══ Entries supplied ══
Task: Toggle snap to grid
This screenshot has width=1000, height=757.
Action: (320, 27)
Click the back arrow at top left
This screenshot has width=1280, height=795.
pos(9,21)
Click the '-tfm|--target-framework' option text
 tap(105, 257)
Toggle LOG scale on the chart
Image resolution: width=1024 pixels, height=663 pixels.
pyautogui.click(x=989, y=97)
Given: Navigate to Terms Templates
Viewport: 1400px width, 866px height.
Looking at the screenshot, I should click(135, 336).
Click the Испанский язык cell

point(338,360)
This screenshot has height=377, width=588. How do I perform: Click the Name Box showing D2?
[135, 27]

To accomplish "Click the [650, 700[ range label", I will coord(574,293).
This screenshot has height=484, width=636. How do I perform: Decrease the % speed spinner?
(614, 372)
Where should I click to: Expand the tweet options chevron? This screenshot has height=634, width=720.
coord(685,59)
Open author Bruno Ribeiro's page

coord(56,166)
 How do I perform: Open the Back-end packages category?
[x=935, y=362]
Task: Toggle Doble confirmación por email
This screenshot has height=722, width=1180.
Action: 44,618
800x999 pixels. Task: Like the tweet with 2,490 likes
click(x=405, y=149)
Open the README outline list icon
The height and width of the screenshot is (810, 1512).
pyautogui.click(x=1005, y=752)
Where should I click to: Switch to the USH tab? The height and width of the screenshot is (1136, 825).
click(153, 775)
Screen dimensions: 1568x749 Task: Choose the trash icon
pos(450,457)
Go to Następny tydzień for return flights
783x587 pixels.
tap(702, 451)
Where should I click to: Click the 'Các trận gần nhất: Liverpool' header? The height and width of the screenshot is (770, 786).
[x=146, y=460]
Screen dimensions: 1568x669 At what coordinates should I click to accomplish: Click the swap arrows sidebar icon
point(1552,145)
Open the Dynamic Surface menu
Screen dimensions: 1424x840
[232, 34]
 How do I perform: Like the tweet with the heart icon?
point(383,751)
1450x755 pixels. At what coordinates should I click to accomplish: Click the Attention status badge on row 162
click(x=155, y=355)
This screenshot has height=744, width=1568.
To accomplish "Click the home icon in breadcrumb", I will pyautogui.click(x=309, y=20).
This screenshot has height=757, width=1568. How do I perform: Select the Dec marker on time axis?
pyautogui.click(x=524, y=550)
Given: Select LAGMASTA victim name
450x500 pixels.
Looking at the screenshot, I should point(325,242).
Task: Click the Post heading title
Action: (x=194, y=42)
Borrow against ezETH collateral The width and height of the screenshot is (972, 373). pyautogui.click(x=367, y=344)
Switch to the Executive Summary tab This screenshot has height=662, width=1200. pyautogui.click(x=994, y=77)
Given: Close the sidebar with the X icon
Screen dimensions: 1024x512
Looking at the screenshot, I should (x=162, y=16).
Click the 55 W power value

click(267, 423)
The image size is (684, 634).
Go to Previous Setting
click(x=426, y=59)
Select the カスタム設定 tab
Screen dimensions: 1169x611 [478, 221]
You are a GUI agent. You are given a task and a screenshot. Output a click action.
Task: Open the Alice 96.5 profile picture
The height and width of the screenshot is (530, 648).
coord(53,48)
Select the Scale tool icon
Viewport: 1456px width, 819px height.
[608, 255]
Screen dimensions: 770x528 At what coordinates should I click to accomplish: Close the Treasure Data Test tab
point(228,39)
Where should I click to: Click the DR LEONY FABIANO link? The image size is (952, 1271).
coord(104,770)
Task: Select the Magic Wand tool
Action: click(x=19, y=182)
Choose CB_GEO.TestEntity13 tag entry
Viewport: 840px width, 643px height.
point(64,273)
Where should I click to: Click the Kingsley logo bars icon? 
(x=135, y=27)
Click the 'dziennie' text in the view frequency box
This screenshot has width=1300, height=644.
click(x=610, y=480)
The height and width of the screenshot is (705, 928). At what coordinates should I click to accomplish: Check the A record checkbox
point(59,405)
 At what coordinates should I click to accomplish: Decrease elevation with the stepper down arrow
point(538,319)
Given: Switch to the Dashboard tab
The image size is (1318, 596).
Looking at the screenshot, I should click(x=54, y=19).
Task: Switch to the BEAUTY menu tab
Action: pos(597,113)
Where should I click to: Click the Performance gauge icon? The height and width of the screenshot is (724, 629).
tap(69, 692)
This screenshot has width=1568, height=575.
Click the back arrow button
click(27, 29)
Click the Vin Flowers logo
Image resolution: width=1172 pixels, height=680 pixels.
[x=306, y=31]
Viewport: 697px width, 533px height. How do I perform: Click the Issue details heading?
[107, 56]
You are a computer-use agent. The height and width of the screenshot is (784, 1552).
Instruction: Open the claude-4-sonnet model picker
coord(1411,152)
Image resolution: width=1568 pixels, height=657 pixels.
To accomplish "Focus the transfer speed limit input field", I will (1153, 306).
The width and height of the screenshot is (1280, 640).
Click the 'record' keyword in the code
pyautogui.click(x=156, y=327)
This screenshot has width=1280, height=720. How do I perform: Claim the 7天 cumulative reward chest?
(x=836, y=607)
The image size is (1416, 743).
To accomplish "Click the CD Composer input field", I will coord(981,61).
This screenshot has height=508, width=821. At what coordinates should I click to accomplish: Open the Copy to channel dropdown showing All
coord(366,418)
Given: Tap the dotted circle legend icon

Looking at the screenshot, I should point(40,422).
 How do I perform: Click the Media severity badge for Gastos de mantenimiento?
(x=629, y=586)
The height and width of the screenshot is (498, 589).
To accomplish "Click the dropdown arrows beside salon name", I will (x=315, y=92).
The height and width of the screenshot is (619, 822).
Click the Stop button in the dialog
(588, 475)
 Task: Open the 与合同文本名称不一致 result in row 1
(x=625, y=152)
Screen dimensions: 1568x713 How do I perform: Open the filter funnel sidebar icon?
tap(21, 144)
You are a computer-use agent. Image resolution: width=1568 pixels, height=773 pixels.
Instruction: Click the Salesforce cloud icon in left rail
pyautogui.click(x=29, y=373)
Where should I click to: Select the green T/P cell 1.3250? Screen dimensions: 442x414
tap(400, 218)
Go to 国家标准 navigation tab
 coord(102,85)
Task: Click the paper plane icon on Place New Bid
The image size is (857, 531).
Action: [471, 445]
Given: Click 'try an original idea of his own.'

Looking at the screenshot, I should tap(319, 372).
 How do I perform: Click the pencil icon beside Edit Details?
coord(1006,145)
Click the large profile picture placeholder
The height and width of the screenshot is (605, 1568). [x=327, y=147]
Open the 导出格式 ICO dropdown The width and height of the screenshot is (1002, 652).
═══
*What the task asks:* The response should consist of every record above, reproduced exactly.

*Result below:*
Task: Toggle snap to grid
This screenshot has width=1000, height=757.
Action: (320, 27)
Click the back arrow at top left
This screenshot has width=1280, height=795.
pos(9,21)
Click the '-tfm|--target-framework' option text
 tap(105, 257)
Toggle LOG scale on the chart
Image resolution: width=1024 pixels, height=663 pixels.
pyautogui.click(x=989, y=97)
Given: Navigate to Terms Templates
Viewport: 1400px width, 866px height.
Looking at the screenshot, I should click(135, 336).
Click the Испанский язык cell

point(338,360)
This screenshot has height=377, width=588. How do I perform: Click the Name Box showing D2?
[135, 27]

To accomplish "Click the [650, 700[ range label", I will coord(574,293).
This screenshot has height=484, width=636. How do I perform: Decrease the % speed spinner?
(614, 372)
Where should I click to: Expand the tweet options chevron? This screenshot has height=634, width=720.
coord(685,59)
Open author Bruno Ribeiro's page

coord(56,166)
 How do I perform: Open the Back-end packages category?
[x=935, y=362]
Task: Toggle Doble confirmación por email
This screenshot has height=722, width=1180.
Action: 44,618
800x999 pixels. Task: Like the tweet with 2,490 likes
click(x=405, y=149)
Open the README outline list icon
The height and width of the screenshot is (810, 1512).
pyautogui.click(x=1005, y=752)
Where should I click to: Switch to the USH tab? The height and width of the screenshot is (1136, 825).
click(153, 775)
Screen dimensions: 1568x749 Task: Choose the trash icon
pos(450,457)
Go to Następny tydzień for return flights
783x587 pixels.
tap(702, 451)
Where should I click to: Click the 'Các trận gần nhất: Liverpool' header? The height and width of the screenshot is (770, 786).
[x=146, y=460]
Screen dimensions: 1568x669 At what coordinates should I click to accomplish: Click the swap arrows sidebar icon
point(1552,145)
Open the Dynamic Surface menu
Screen dimensions: 1424x840
[232, 34]
 How do I perform: Like the tweet with the heart icon?
point(383,751)
1450x755 pixels. At what coordinates should I click to accomplish: Click the Attention status badge on row 162
click(x=155, y=355)
This screenshot has height=744, width=1568.
To accomplish "Click the home icon in breadcrumb", I will pyautogui.click(x=309, y=20).
This screenshot has height=757, width=1568. How do I perform: Select the Dec marker on time axis?
pyautogui.click(x=524, y=550)
Given: Select LAGMASTA victim name
450x500 pixels.
Looking at the screenshot, I should point(325,242).
Task: Click the Post heading title
Action: (x=194, y=42)
Borrow against ezETH collateral The width and height of the screenshot is (972, 373). pyautogui.click(x=367, y=344)
Switch to the Executive Summary tab This screenshot has height=662, width=1200. pyautogui.click(x=994, y=77)
Given: Close the sidebar with the X icon
Screen dimensions: 1024x512
Looking at the screenshot, I should (x=162, y=16).
Click the 55 W power value

click(267, 423)
The image size is (684, 634).
Go to Previous Setting
click(x=426, y=59)
Select the カスタム設定 tab
Screen dimensions: 1169x611 [478, 221]
You are a GUI agent. You are given a task and a screenshot. Output a click action.
Task: Open the Alice 96.5 profile picture
The height and width of the screenshot is (530, 648).
coord(53,48)
Select the Scale tool icon
Viewport: 1456px width, 819px height.
[608, 255]
Screen dimensions: 770x528 At what coordinates should I click to accomplish: Close the Treasure Data Test tab
point(228,39)
Where should I click to: Click the DR LEONY FABIANO link? The image size is (952, 1271).
coord(104,770)
Task: Select the Magic Wand tool
Action: click(x=19, y=182)
Choose CB_GEO.TestEntity13 tag entry
Viewport: 840px width, 643px height.
point(64,273)
Where should I click to: Click the Kingsley logo bars icon? 
(x=135, y=27)
Click the 'dziennie' text in the view frequency box
This screenshot has width=1300, height=644.
click(x=610, y=480)
The height and width of the screenshot is (705, 928). At what coordinates should I click to accomplish: Check the A record checkbox
point(59,405)
 At what coordinates should I click to accomplish: Decrease elevation with the stepper down arrow
point(538,319)
Given: Switch to the Dashboard tab
The image size is (1318, 596).
Looking at the screenshot, I should click(x=54, y=19).
Task: Switch to the BEAUTY menu tab
Action: pos(597,113)
Where should I click to: Click the Performance gauge icon? The height and width of the screenshot is (724, 629).
tap(69, 692)
This screenshot has width=1568, height=575.
Click the back arrow button
click(27, 29)
Click the Vin Flowers logo
Image resolution: width=1172 pixels, height=680 pixels.
[x=306, y=31]
Viewport: 697px width, 533px height. How do I perform: Click the Issue details heading?
[107, 56]
You are a computer-use agent. The height and width of the screenshot is (784, 1552).
Instruction: Open the claude-4-sonnet model picker
coord(1411,152)
Image resolution: width=1568 pixels, height=657 pixels.
To accomplish "Focus the transfer speed limit input field", I will (1153, 306).
The width and height of the screenshot is (1280, 640).
Click the 'record' keyword in the code
pyautogui.click(x=156, y=327)
This screenshot has width=1280, height=720. How do I perform: Claim the 7天 cumulative reward chest?
(x=836, y=607)
The image size is (1416, 743).
To accomplish "Click the CD Composer input field", I will coord(981,61).
This screenshot has height=508, width=821. At what coordinates should I click to accomplish: Open the Copy to channel dropdown showing All
coord(366,418)
Given: Tap the dotted circle legend icon

Looking at the screenshot, I should point(40,422).
 How do I perform: Click the Media severity badge for Gastos de mantenimiento?
(x=629, y=586)
The height and width of the screenshot is (498, 589).
To accomplish "Click the dropdown arrows beside salon name", I will (x=315, y=92).
The height and width of the screenshot is (619, 822).
Click the Stop button in the dialog
(588, 475)
 Task: Open the 与合同文本名称不一致 result in row 1
(x=625, y=152)
Screen dimensions: 1568x713 How do I perform: Open the filter funnel sidebar icon?
tap(21, 144)
You are a computer-use agent. Image resolution: width=1568 pixels, height=773 pixels.
Instruction: Click the Salesforce cloud icon in left rail
pyautogui.click(x=29, y=373)
Where should I click to: Select the green T/P cell 1.3250? Screen dimensions: 442x414
tap(400, 218)
Go to 国家标准 navigation tab
 coord(102,85)
Task: Click the paper plane icon on Place New Bid
The image size is (857, 531).
Action: [471, 445]
Given: Click 'try an original idea of his own.'

Looking at the screenshot, I should tap(319, 372).
 How do I perform: Click the pencil icon beside Edit Details?
coord(1006,145)
Click the large profile picture placeholder
The height and width of the screenshot is (605, 1568). [x=327, y=147]
Open the 导出格式 ICO dropdown The width and height of the screenshot is (1002, 652).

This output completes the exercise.